Ueta Mata’utia Pene Solomona, who also enjoyed a long career as a music educator, composer, conductor, arranger and performer, received music tutelage at a very young age on the piano. His early musical experiences included working with brass bands and conducting choir rehearsals in the company of his father, the late Mata’utia Pene Solomona. In his youth, Ueta witnessed the formation of the EFIS church and the creation of its Hymnbook. Ueta is the first Samoan ever awarded a Fulbright Scholarship to study music at the Fredonia Campus, New York State University. Upon completing his studies, he returned to Samoa and worked extensively to establish a choral culture of great uniqueness. As the music educator based at the Samoa Teachers Training College, he also worked with schools such as Avele College, Lei’ifi’ifi College and Samoa College. During this period, he sometimes collaborated with Tuiasosopo and the American Samoa Arts Choir. Choirs in both Samoas sung and recorded Ueta’s arrangements of Samoan traditional songs, and still perform them the same way today.

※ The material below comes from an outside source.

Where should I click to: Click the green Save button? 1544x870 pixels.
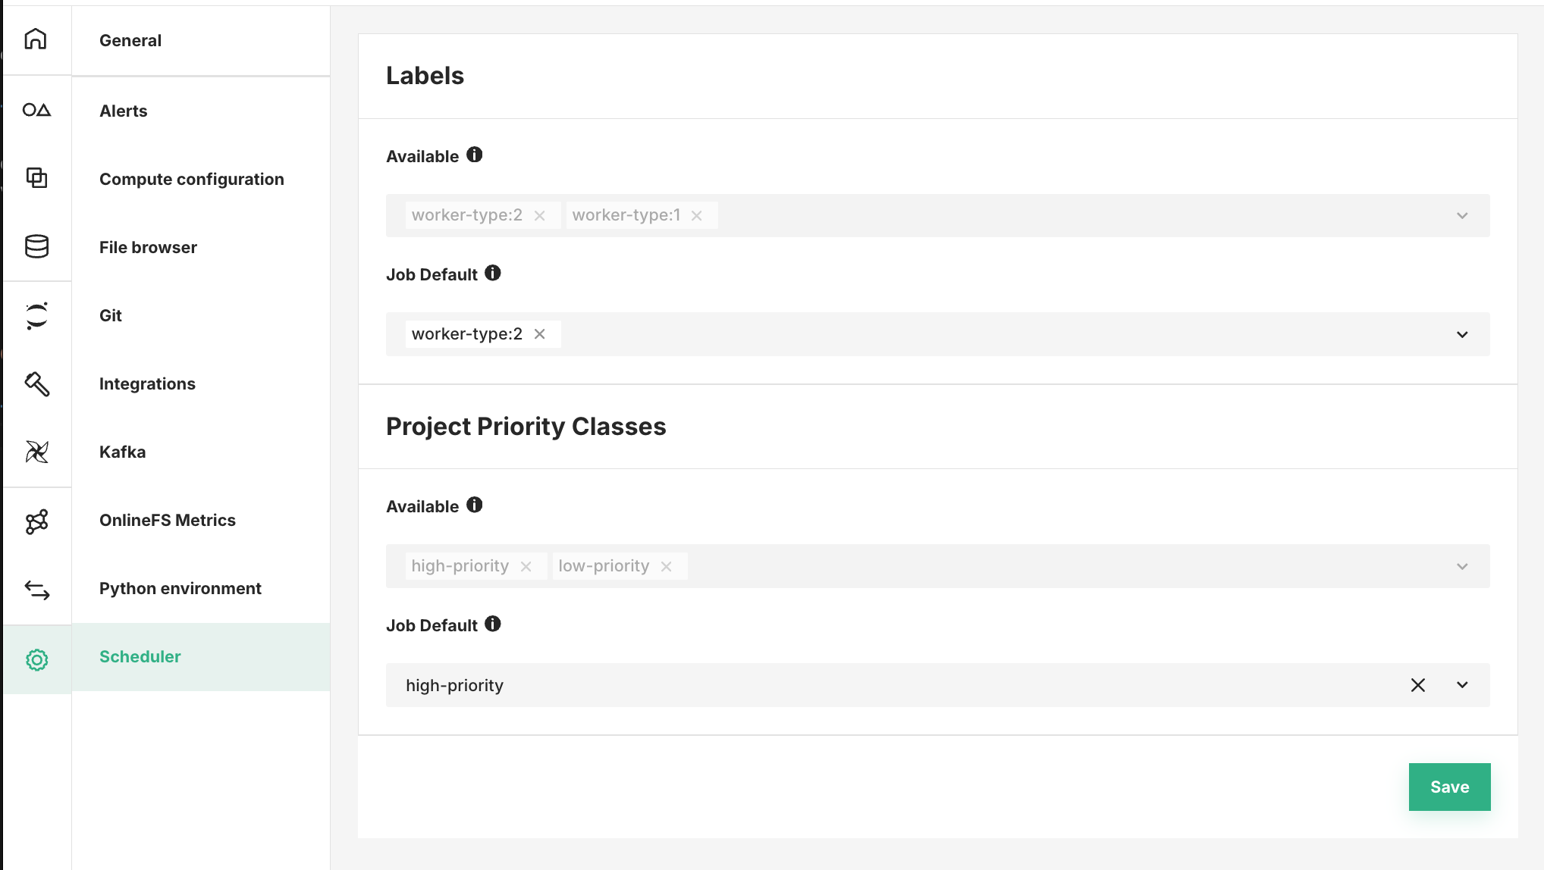coord(1449,787)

As the senior lecturer of Music and Expressive Arts at the University of the South Pacific (USP) for thirty years, Ueta served the region through countless university and community programs. Based in Fiji, his job gave him the opportunity to travel the Pacific. Retiring from USP in 2005, he returned to Samoa to fulfill a life-long dream of establishing the National Orchestra of Samoa, which he subsequently led for a few years. He then worked for the National University of Samoa before his full retirement. Ueta is the first recipient of the Officer of the Order of Samoa for achievements in music.

“Both my Dad and Ueta are now in their early 80s,” said Kuki Tuiasosopo of ASCC. “My Dad lives in Oregon, and Ueta currently lives in Samoa. They both enjoy life and time with their spouses, children, and grand-children. They could not join us themselves for this tribute, but we thank the public for coming to learn about the huge influence these men had on Samoan choral music as we know it today.”